Number of times out of 10 the pin hits vegetation
Site 1 (on footpath) Site 2 (Away from footpath)
1 2
1 8
4 10
2 4
4 3
3 9
1 9
0 7
5 3
2 10

Step 1. State the null hypothesis

There is no significant difference in vegetation cover between a site on the footpath and a site away from the footpath on peat moorland at Kinder Scout.

Step 2. Calculate Mann Whitney U statistic

(a) Give each result a rank. Calculate the sum of the ranks for the two columns.
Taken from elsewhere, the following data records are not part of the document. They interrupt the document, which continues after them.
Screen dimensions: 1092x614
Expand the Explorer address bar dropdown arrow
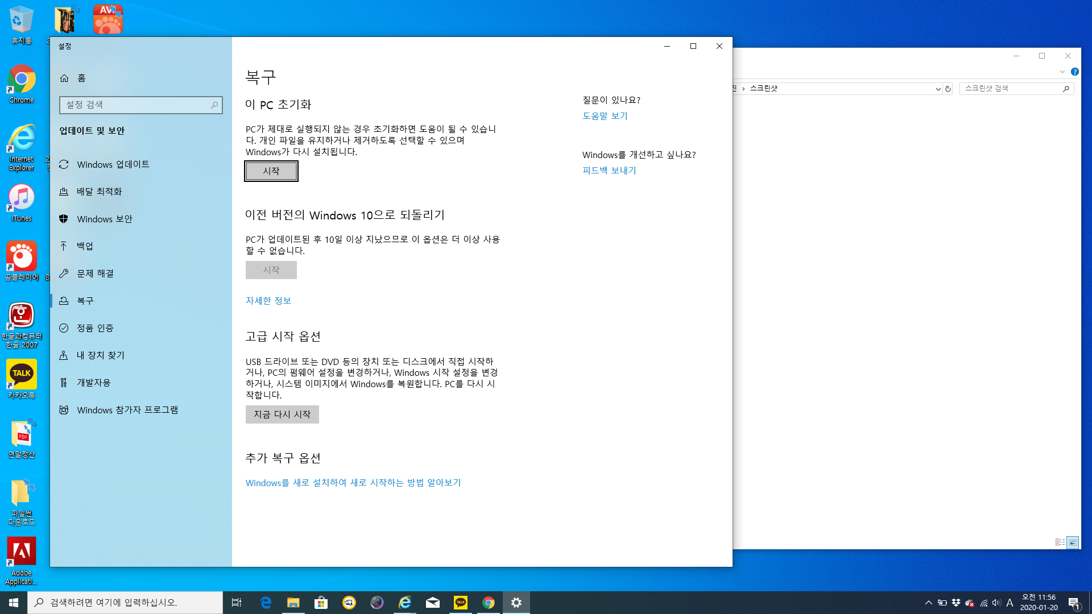pyautogui.click(x=938, y=89)
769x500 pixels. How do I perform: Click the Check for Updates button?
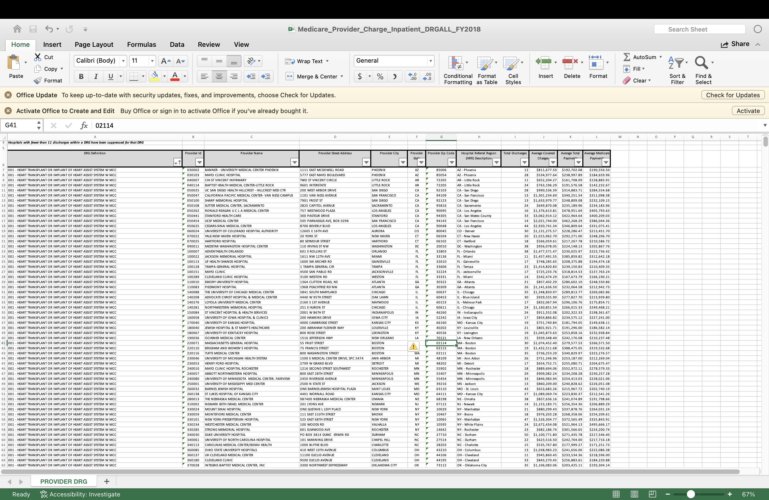pos(732,95)
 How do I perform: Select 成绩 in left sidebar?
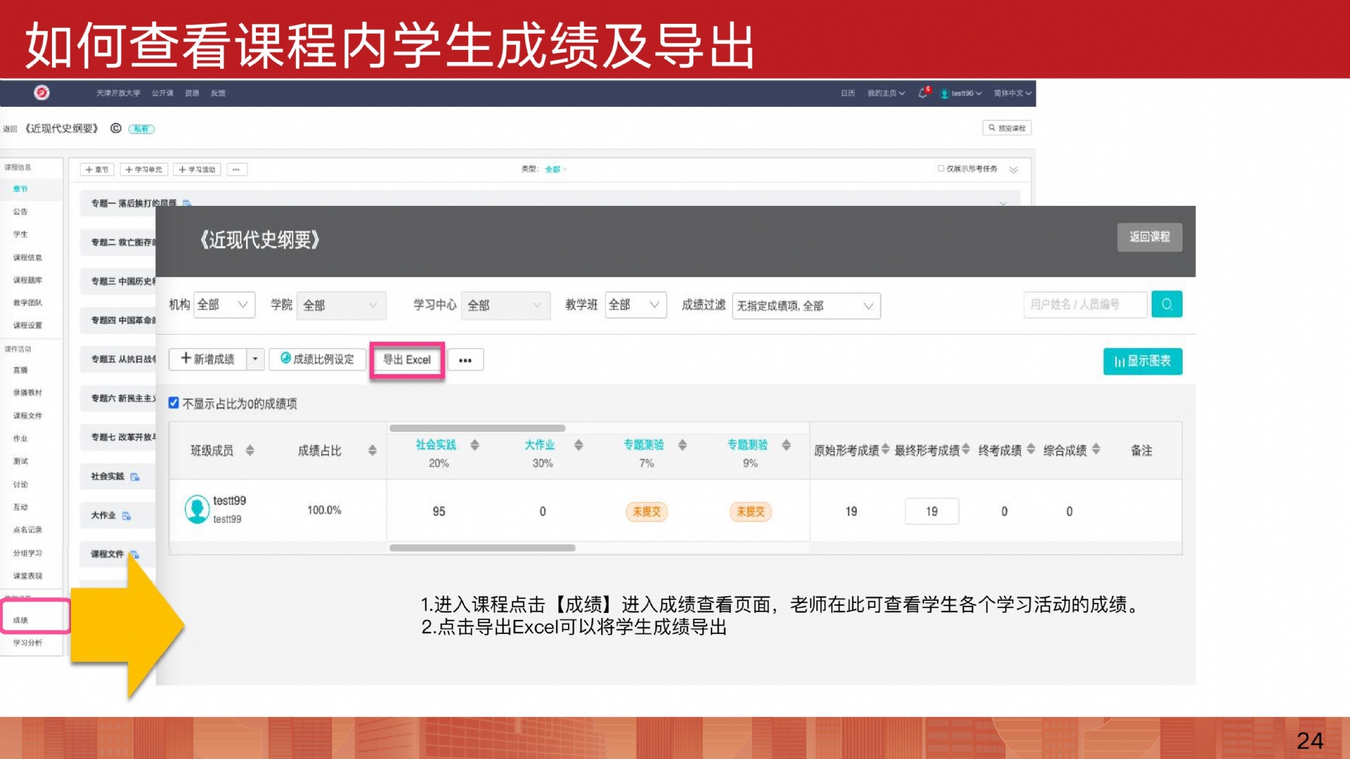21,620
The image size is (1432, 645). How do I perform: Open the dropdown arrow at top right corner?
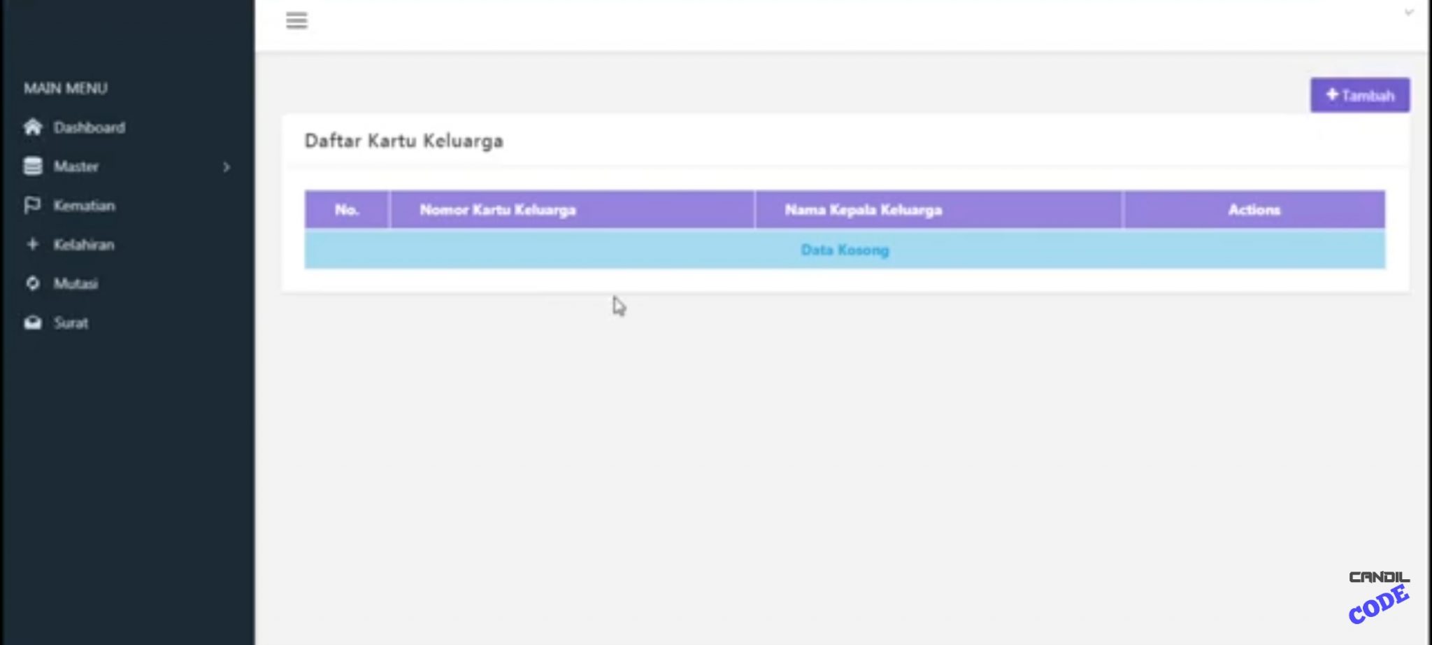(1411, 12)
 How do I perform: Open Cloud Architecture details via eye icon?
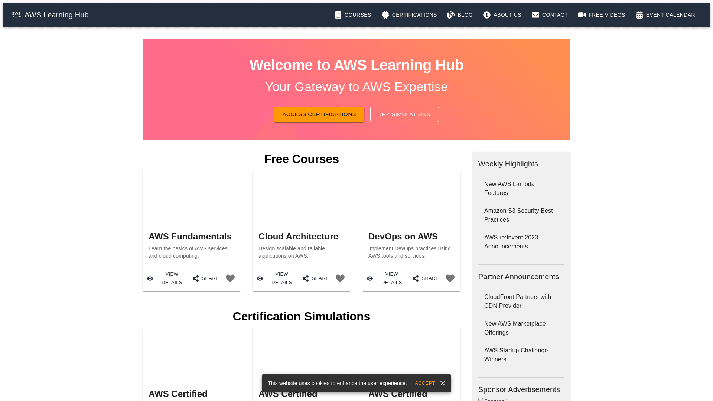260,278
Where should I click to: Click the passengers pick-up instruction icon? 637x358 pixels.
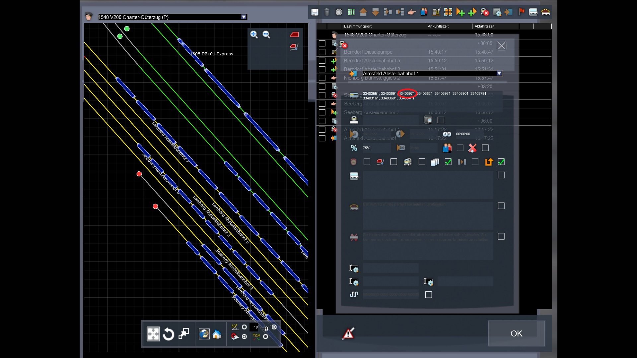click(424, 12)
Site 1 (on footpath) Site 2 (Away from footpath)
Hits Rank Hits Rank
1 3 2 6
1 3 8 16
4 12 10 19.5
2 6 4 12
4 12 3 9
3 9 9 17.5
1 3 9 17.5
0 1 7 15
5 14 3 9
2 6 10 19.5
SUM 69 SUM 141

(b) Calculate `∑R_1`and `∑R_2`

`∑R_1` is the sum of the ranks in the first column (deciduous woodland) = `69`

`∑R_2` is the sum of the ranks in the first column (evergreen woodland) = `141`

`n_1 = 10` and `n_2 = 10`

(c) Calculate `U_1` and `U_2`

`U_1 = 10 xx 10 + 0.5 xx 10 xx (10 + 1) – 141 = 14`

`U_2 = 10 xx 10 + 0.5 xx 10 xx (10 + 1) – 69 = 86`

Step 3. Test the significance of the result

In this example, `U_1 = 14` and `U_2 = 86`

`U` is the smaller of the two values, so `U=14`

The critical value at `p=0.05` significance level for `n_1=10` and `n_2=10` is `23`. Since our calculated value of `14 < 23`, the null hypothesis can be rejected.

In conclusion, there is a significant difference in vegetation cover between a site on the footpath and a site away from the footpath on peat moorland at Kinder Scout.